According to correspondence from the state Department of Environmental Protection, the shutdown, combined with ongoing water main breaks and planned intake cleaning, caused water levels at the Pennington Avenue Reservoir to fall below normal operating ranges.
DEP described the intake as a critical point of failure and directed the utility to issue water conservation advisories, postpone nonessential intake work until warmer months, and provide daily operational updates through March.
Internal DEP emails showed that regulators ordered the utility to shut down its interconnection supplying water to Aqua New Jersey in order to preserve remaining storage for its primary service area.
In one email dated Dec. 15, DEP staff described the reservoir as having roughly one day of storage remaining and directed the utility to close the Aqua interconnection, open an interconnection with New Jersey American Water to bring water into the system, and continue conservation measures until conditions stabilized.
Trenton Water Works did not publicly disclose the shutdown of the Aqua interconnection at the time.
Earlier this month, the utility announced it had resumed supplying millions of gallons of finished drinking water per day to Aqua New Jersey, emphasizing the flexibility of its regional system, but did not reference the earlier shutdown or DEP directives that prompted it.
The new interim pumping plan mirrors an approach used during extreme cold weather last winter, when frazil ice again impeded intake performance.
From Jan. 15 through March 7, 2025, operators were required to bypass the intake and rely on diesel-powered pumps after frazil ice reduced system capacity.
That approach, approved by DEP, allowed the plant to continue producing approximately 33 million gallons of drinking water per day while maintaining nearly three days of reservoir storage, according to the utility.
The raw water intake currently in service was completed in 2022 at a cost of approximately $9 million and was designed by engineering firm Mott MacDonald to replace a concrete intake dating back to 1954.
The project was intended to improve system resilience, including during cold-weather conditions, but Trenton Water Works said operational data and inspections have shown the intake did not perform as expected during extreme cold.
Based on internal reviews and consultations with subject-matter experts, the utility said it found no evidence that operator actions caused the reduced performance observed last winter.
Instead, officials said the conditions revealed design and system limitations that were not fully anticipated in the intake’s current configuration.
Last month, the utility issued a request for proposals seeking an independent engineering firm with experience designing and evaluating river-based surface water intakes in cold-weather climates.
The selected firm will assess the intake’s design, construction, and hydraulic performance and recommend modifications or supplemental systems to improve long-term reliability, a process expected to take multiple years.
The utility said it has briefed DEP on its winter operations plan and will continue coordinating with regulators as it advances permanent improvements.
Meanwhile, litigation litigation involving Trenton Water Works continues in state Superior Court, with all suburban municipalities served by the utility now party to a lawsuit alleging longstanding operational failures, governance problems, and risks to public health.

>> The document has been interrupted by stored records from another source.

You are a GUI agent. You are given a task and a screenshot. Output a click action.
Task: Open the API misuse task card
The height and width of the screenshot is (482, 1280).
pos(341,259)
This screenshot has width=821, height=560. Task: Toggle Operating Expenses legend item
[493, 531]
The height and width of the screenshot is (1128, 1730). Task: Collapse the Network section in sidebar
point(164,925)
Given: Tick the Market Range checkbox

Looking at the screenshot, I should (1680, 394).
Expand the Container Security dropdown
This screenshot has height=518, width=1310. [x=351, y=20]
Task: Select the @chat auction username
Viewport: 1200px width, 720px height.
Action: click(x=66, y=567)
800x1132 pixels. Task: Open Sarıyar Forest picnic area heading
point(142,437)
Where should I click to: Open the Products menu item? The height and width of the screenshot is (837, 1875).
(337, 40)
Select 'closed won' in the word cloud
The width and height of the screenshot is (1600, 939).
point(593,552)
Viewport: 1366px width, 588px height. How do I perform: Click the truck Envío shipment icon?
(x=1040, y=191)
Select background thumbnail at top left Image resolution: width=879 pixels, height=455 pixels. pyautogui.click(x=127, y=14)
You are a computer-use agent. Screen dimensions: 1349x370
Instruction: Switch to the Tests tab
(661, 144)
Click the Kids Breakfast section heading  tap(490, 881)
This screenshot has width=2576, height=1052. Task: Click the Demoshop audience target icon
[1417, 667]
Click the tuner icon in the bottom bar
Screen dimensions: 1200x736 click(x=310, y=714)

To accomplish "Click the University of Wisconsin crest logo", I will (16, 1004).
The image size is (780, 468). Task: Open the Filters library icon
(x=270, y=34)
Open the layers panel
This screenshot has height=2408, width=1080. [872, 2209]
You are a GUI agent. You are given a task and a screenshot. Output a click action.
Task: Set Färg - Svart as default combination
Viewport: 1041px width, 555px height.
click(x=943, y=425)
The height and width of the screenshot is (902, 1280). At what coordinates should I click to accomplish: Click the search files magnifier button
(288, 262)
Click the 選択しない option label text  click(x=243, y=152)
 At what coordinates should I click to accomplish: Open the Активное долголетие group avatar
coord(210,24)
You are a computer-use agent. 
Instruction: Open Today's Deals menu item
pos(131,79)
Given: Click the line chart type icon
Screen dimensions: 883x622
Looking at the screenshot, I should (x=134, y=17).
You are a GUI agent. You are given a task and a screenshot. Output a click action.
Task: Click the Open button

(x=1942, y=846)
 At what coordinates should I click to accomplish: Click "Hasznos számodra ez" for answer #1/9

Earlier this year, a judge lifted a stay and allowed discovery to proceed after determining the city had not complied with state administrative orders related to the system. Discovery is expected to continue into late 2026.
As winter conditions persist, suburban officials and regulators have warned that the system’s narrow operating margins and aging infrastructure leave little room for error if another prolonged intake disruption occurs.
“This is not our preferred method of operation, but it is the most reliable way to ensure continuity of service,” Semple said.